Could you transcribe all of the data word for word?

Recorded data:
________________________
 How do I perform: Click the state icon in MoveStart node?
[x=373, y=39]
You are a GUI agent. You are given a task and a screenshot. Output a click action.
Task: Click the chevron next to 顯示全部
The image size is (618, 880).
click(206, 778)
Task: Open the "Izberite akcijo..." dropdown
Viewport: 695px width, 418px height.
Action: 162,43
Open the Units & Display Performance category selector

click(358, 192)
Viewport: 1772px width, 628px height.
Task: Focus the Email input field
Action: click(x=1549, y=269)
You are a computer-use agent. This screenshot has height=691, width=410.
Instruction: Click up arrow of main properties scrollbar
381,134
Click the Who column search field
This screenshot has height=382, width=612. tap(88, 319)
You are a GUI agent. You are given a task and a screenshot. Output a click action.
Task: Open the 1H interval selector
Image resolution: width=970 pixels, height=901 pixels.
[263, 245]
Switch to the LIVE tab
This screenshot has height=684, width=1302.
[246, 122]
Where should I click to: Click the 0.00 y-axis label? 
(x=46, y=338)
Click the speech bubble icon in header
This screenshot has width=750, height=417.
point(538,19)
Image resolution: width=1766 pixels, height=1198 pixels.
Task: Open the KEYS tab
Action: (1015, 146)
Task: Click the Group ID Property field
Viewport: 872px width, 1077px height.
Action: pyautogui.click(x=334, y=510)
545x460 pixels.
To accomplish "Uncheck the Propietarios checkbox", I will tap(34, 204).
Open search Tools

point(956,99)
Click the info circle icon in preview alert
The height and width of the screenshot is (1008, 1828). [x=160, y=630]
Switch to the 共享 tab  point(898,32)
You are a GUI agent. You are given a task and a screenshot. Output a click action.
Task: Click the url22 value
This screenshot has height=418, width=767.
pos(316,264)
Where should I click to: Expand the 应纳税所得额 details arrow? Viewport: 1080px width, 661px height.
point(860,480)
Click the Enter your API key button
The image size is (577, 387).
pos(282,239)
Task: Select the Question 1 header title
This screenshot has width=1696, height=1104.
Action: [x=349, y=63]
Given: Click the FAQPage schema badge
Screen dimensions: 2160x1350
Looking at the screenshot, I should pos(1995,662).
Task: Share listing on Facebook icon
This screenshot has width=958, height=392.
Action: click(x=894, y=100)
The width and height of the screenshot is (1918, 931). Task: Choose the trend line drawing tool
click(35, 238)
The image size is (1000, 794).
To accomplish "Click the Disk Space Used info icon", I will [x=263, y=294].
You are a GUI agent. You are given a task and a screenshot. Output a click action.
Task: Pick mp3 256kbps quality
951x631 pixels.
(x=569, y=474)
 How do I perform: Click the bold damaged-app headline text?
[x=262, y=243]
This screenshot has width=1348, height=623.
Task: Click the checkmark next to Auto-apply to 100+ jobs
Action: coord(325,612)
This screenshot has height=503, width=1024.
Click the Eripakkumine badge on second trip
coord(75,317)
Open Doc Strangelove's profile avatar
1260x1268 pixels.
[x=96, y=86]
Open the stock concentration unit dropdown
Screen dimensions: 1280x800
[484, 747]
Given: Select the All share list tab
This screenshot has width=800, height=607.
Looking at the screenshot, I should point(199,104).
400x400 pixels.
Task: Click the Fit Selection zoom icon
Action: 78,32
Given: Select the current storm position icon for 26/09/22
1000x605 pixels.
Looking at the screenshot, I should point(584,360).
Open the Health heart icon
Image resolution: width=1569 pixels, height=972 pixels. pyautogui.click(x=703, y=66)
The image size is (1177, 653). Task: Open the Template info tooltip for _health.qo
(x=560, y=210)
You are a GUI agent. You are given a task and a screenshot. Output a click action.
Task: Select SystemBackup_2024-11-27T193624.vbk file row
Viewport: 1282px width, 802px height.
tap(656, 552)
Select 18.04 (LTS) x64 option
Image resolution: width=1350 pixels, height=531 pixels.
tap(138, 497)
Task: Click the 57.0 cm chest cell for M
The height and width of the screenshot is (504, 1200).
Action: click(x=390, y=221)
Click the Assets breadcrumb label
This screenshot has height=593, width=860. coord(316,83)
________________________
Problem solution
 How do I perform: Click the state icon in MoveStart node?
[x=373, y=39]
You are a GUI agent. You are given a task and a screenshot. Output a click action.
Task: Click the chevron next to 顯示全部
The image size is (618, 880).
click(206, 778)
Task: Open the "Izberite akcijo..." dropdown
Viewport: 695px width, 418px height.
Action: 162,43
Open the Units & Display Performance category selector

click(358, 192)
Viewport: 1772px width, 628px height.
Task: Focus the Email input field
Action: click(x=1549, y=269)
You are a computer-use agent. This screenshot has height=691, width=410.
Instruction: Click up arrow of main properties scrollbar
381,134
Click the Who column search field
This screenshot has height=382, width=612. tap(88, 319)
You are a GUI agent. You are given a task and a screenshot. Output a click action.
Task: Open the 1H interval selector
Image resolution: width=970 pixels, height=901 pixels.
[263, 245]
Switch to the LIVE tab
This screenshot has height=684, width=1302.
[246, 122]
Where should I click to: Click the 0.00 y-axis label? 
(x=46, y=338)
Click the speech bubble icon in header
This screenshot has width=750, height=417.
point(538,19)
Image resolution: width=1766 pixels, height=1198 pixels.
Task: Open the KEYS tab
Action: (1015, 146)
Task: Click the Group ID Property field
Viewport: 872px width, 1077px height.
Action: pyautogui.click(x=334, y=510)
545x460 pixels.
To accomplish "Uncheck the Propietarios checkbox", I will tap(34, 204).
Open search Tools

point(956,99)
Click the info circle icon in preview alert
The height and width of the screenshot is (1008, 1828). [x=160, y=630]
Switch to the 共享 tab  point(898,32)
You are a GUI agent. You are given a task and a screenshot. Output a click action.
Task: Click the url22 value
This screenshot has height=418, width=767.
pos(316,264)
Where should I click to: Expand the 应纳税所得额 details arrow? Viewport: 1080px width, 661px height.
point(860,480)
Click the Enter your API key button
The image size is (577, 387).
pos(282,239)
Task: Select the Question 1 header title
This screenshot has width=1696, height=1104.
Action: [x=349, y=63]
Given: Click the FAQPage schema badge
Screen dimensions: 2160x1350
Looking at the screenshot, I should pos(1995,662).
Task: Share listing on Facebook icon
This screenshot has width=958, height=392.
Action: click(x=894, y=100)
The width and height of the screenshot is (1918, 931). Task: Choose the trend line drawing tool
click(35, 238)
The image size is (1000, 794).
To accomplish "Click the Disk Space Used info icon", I will [x=263, y=294].
You are a GUI agent. You are given a task and a screenshot. Output a click action.
Task: Pick mp3 256kbps quality
951x631 pixels.
(x=569, y=474)
 How do I perform: Click the bold damaged-app headline text?
[x=262, y=243]
This screenshot has width=1348, height=623.
Task: Click the checkmark next to Auto-apply to 100+ jobs
Action: coord(325,612)
This screenshot has height=503, width=1024.
Click the Eripakkumine badge on second trip
coord(75,317)
Open Doc Strangelove's profile avatar
1260x1268 pixels.
[x=96, y=86]
Open the stock concentration unit dropdown
Screen dimensions: 1280x800
[484, 747]
Given: Select the All share list tab
This screenshot has width=800, height=607.
Looking at the screenshot, I should point(199,104).
400x400 pixels.
Task: Click the Fit Selection zoom icon
Action: 78,32
Given: Select the current storm position icon for 26/09/22
1000x605 pixels.
Looking at the screenshot, I should point(584,360).
Open the Health heart icon
Image resolution: width=1569 pixels, height=972 pixels. pyautogui.click(x=703, y=66)
The image size is (1177, 653). Task: Open the Template info tooltip for _health.qo
(x=560, y=210)
You are a GUI agent. You are given a task and a screenshot. Output a click action.
Task: Select SystemBackup_2024-11-27T193624.vbk file row
Viewport: 1282px width, 802px height.
tap(656, 552)
Select 18.04 (LTS) x64 option
Image resolution: width=1350 pixels, height=531 pixels.
tap(138, 497)
Task: Click the 57.0 cm chest cell for M
The height and width of the screenshot is (504, 1200).
Action: click(x=390, y=221)
Click the Assets breadcrumb label
This screenshot has height=593, width=860. coord(316,83)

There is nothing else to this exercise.